Facundo Pumpido

Personal information
- Full name: Facundo Pumpido
- Date of birth: 21 October 1988 (age 36)
- Place of birth: Olivos, Argentina
- Height: 1.85 m (6 ft 1 in)
- Position(s): Forward

Team information
- Current team: Temperley

Senior career*
- Years: Team / Apps / (Gls)
- 2008–2009: Tigre / 1 / (0)
- 2009–2010: Independiente Rivadavia / 6 / (1)
- 2011: Huracán Tres Arroyos / ? / (4)
- 2012–2016: Acassuso / 86 / (18)
- 2015: → San Martín San Juan (loan) / 14 / (3)
- 2016: → Racing Santander (loan) / 15 / (3)
- 2016–2017: Nueva Chicago / 24 / (4)
- 2017–2018: Brown de Adrogué / 9 / (3)
- 2018–2019: Deportivo Morón / 25 / (4)
- 2019–2020: Guillermo Brown / 16 / (1)
- 2020–2021: Comunicaciones / 4 / (2)
- 2021–: Temperley / 35 / (5)

= Facundo Pumpido =

Argentine footballer

Facundo Pumpido (born 21 October 1988) is an Argentinian footballer who plays for Temperley as a forward.

==Club career==
Born in Olivos, Buenos Aires, Pumpido did not appear for any youth setups due to his studying responsibilities. His first senior club was Tigre, in Primera División.

Pumpido made his professional debut on 16 May 2009, coming on as a late substitute for Carlos Luna in a 2–1 home win against Colón; it was his maiden appearance for the club. He subsequently moved to Primera B Nacional side Independiente Rivadavia, scoring his first professional goal while at the club.

In 2011 Pumpido joined Huracán de Tres Arroyos in Torneo Argentino A, after being rarely used. On 5 January of the following year he agreed to a contract at Acassuso in Primera B Metropolitana, being a regular starter during his time at the club.

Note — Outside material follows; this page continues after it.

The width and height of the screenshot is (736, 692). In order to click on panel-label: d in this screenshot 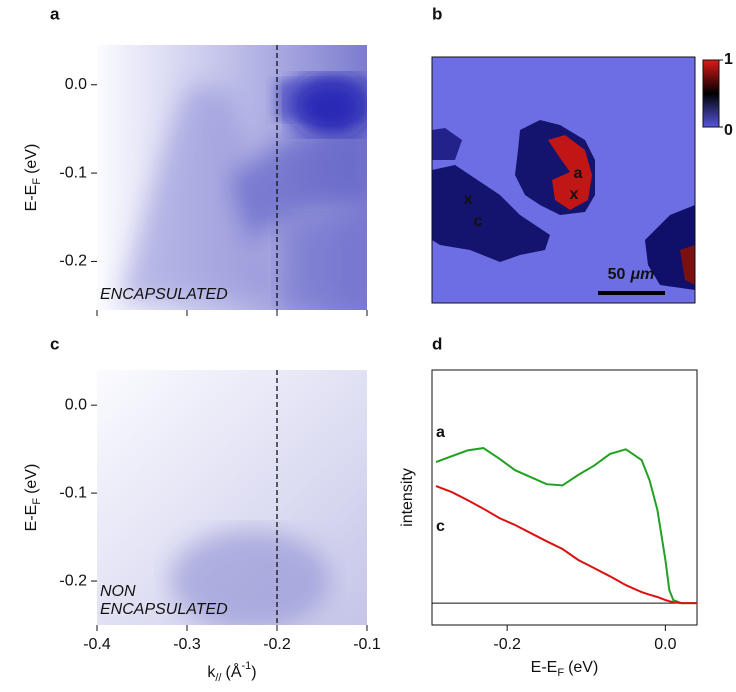, I will do `click(437, 344)`.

On 24 January 2015 Pumpido was loaned to San Martín de San Juan in the top tier, for one year. On 7 January of the following year he moved abroad for the first time in his career, after agreeing to a six-month deal with Spanish Segunda División B side Racing de Santander.

==Personal life==
Pumpido's uncle, Nery was also a footballer: a goalkeeper, he was an international with Argentina on more than 30 occasions, having been world champion with the Albiceleste in 1986.